Kaspersky is exploring how the appearance of ChatGPT in the hands of the general public could change the established rules of the cybersecurity world.
The move comes a few months after OpenAI released ChatGPT3 – one of the most powerful AI models to date. ChatGPT-3 can explain complex scientific concepts better than many teachers, write music and generate almost any text based on the user’s request.
ChatGPT-3 is primarily an AI language model that creates convincing texts which are difficult to distinguish from those written by humans. Hence, cybercriminals are already trying to apply this technology to spear-phishing attacks.
Previously, the main hurdle stopping them from mass spear-phishing campaigns was that it is quite expensive to write each targeted email.
ChatGPT is set to drastically alter the balance of power, because it might allow attackers to generate persuasive and personalised phishing e-mails on an industrial scale. It can even stylise correspondence, creating convincing fake e-mails seemingly from one employee to another. Unfortunately, this means that the number of successful phishing attacks may grow.
Many users have already found that ChatGPT is capable of generating code, but unfortunately this includes the malicious type. Creating a simple infostealer will be possible without having any programming skills at all.

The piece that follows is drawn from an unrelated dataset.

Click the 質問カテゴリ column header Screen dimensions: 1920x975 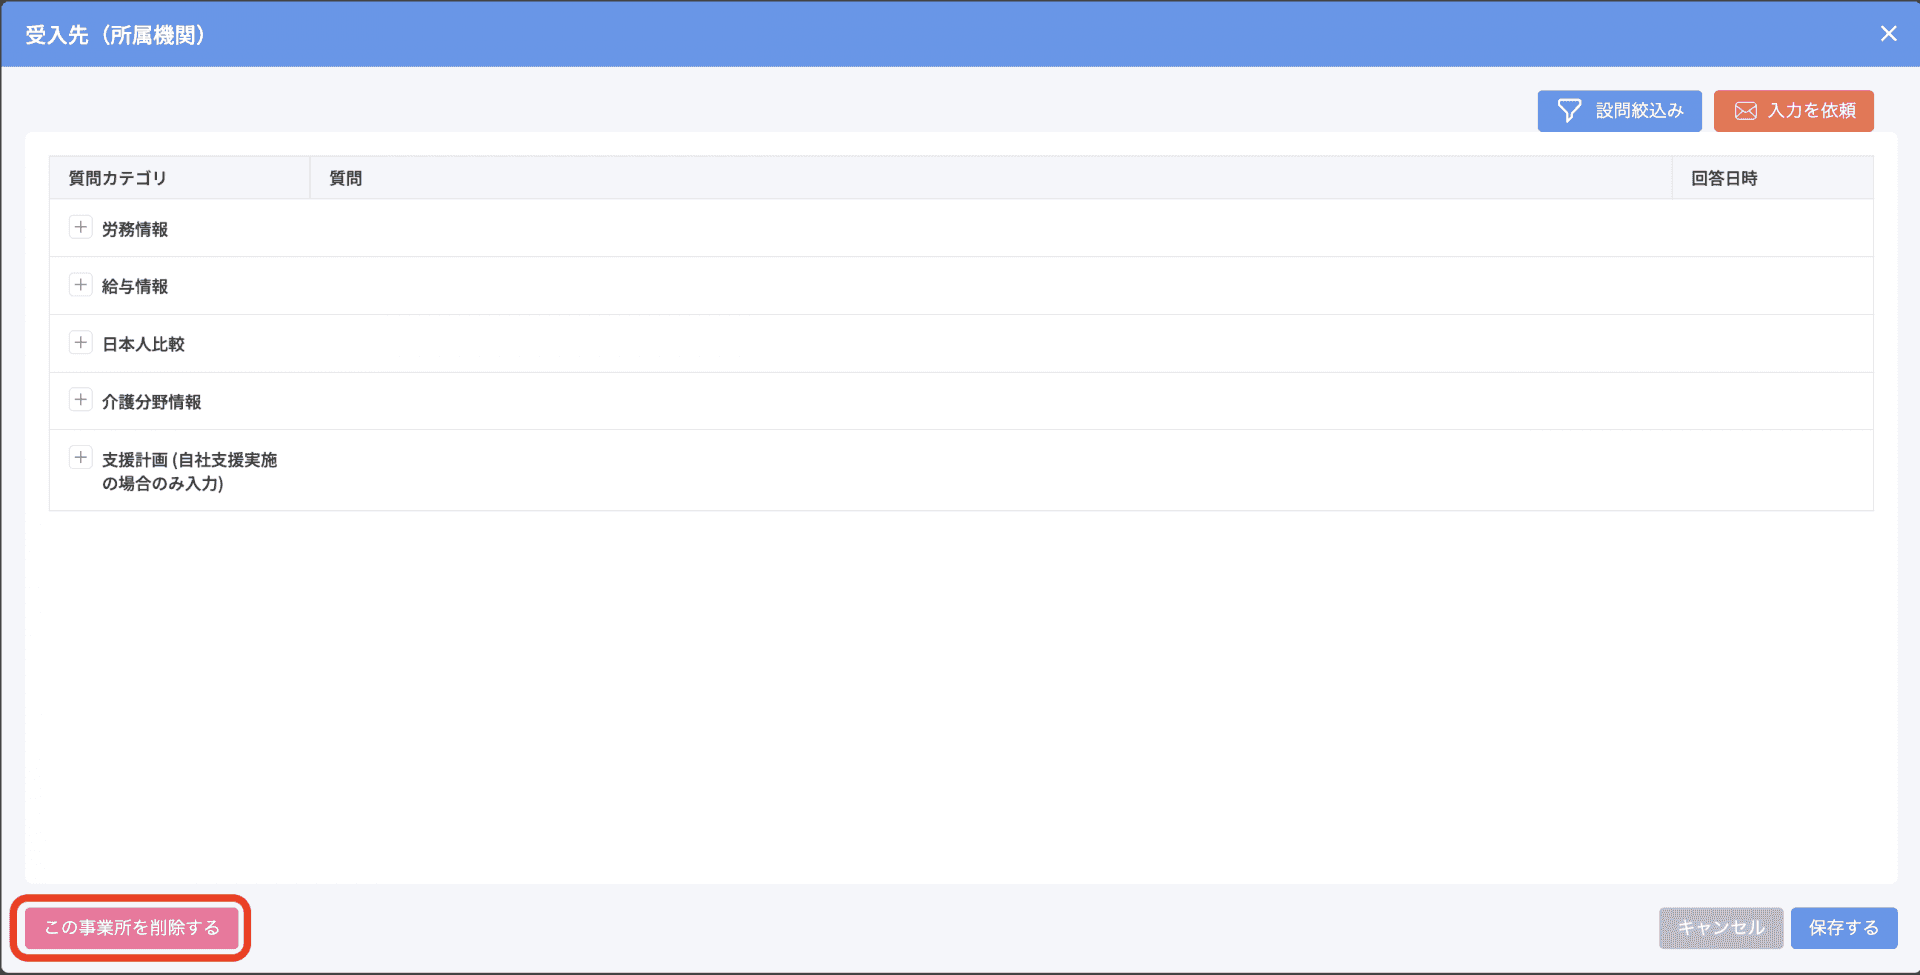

However, straight-arrow users have nothing to fear. If code written by a bot is actually used, security solutions will detect and neutralise it as quickly as it does with all past malware created by humans. While some analysts voice concern that ChatGPT can even create unique malware for each particular victim, these samples would still exhibit malicious behaviour that most probably will be noticed by a security solution.
What’s more, the bot-written malware is likely to contain subtle errors and logical flaws which means that full automation of malware coding is yet to achieve.

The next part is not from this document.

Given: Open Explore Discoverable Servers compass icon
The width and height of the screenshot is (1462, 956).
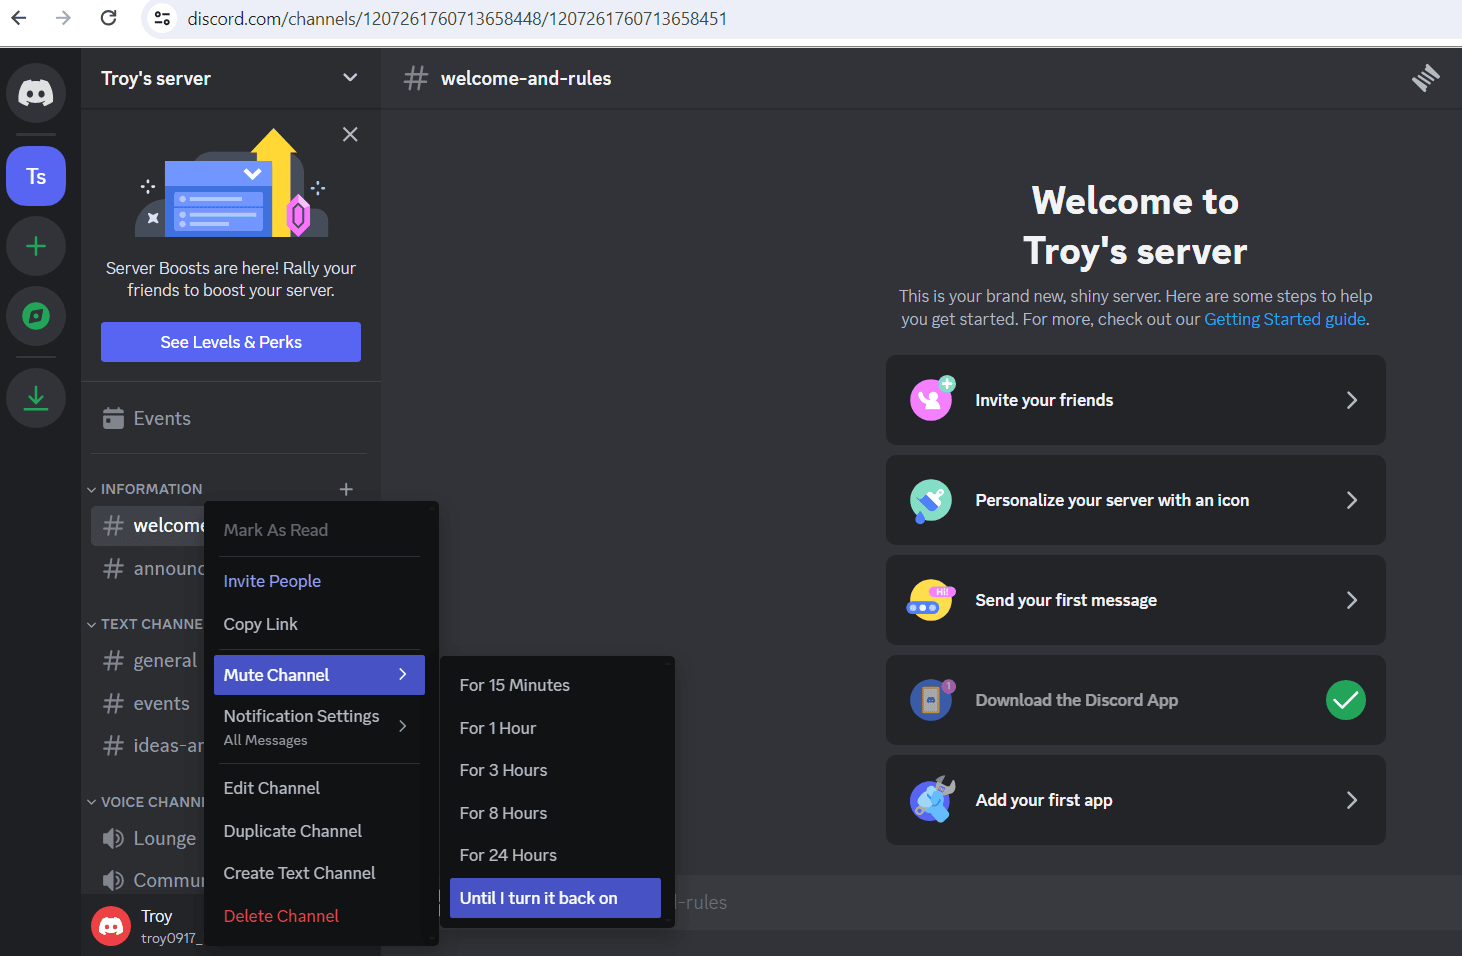Looking at the screenshot, I should (36, 316).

Although the tool may be useful to attackers, defenders can also benefit from it. For instance, ChatGPT is already capable of quickly explaining what a particular piece of code does.
It comes into its own in SOC conditions, where constantly overworked analysts have to devote a minimum amount of time to each incident, so any tool to speed up the process is welcome.

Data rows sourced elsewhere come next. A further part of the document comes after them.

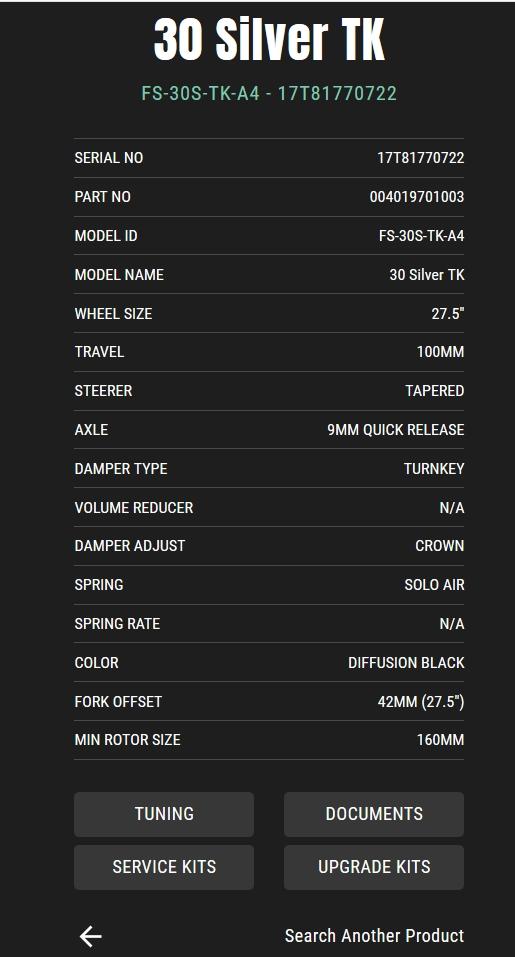Viewport: 515px width, 957px height.
Task: View SERVICE KITS for this fork
Action: pyautogui.click(x=164, y=867)
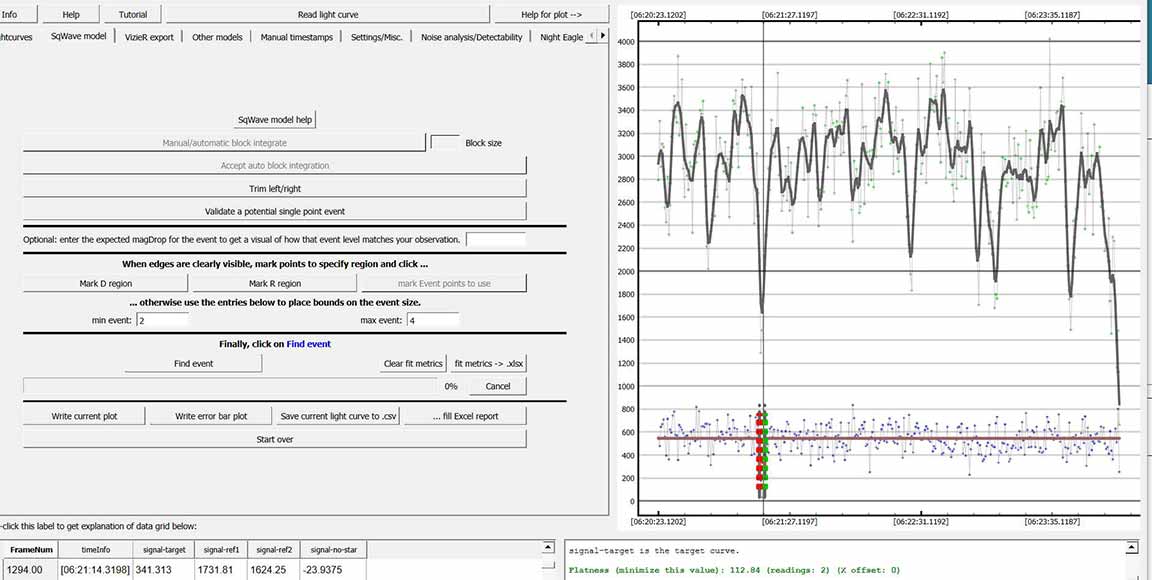Click the data grid scroll-up arrow
Screen dimensions: 1152x580
click(546, 548)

In the future, users will probably see numerous specialised products: a reverse-engineering model to understand code better, a CTF-solving model, a vulnerability research model, and more.
“While ChatGPT doesn’t do anything outright malicious, it might help attackers in a variety of scenarios, for example, writing convincing targeted phishing emails. However, at the moment, ChatGPT definitely isn’t capable of becoming some sort of autonomous hacking AI.
The malicious code that the neural network generates will not necessarily be working at all and would still require a skilled specialist to improve and deploy it. Though ChatGPT doesn’t have an immediate impact on industry and doesn’t change the cybersecurity game, the next generations of AI probably will.
In the next few years, we may see how large language models, both trained on natural language and programming code, are adapted for specialised use-cases in cybersecurity.
These changes can affect a wide range of cybersecurity activities, from threat-hunting to incident response. Therefore, cybersecurity companies will want to explore the possibilities that new tools will give, while also being aware of how this tech might aid cybercriminals,” comments Vladislav Tushkanov, a security expert at Kaspersky.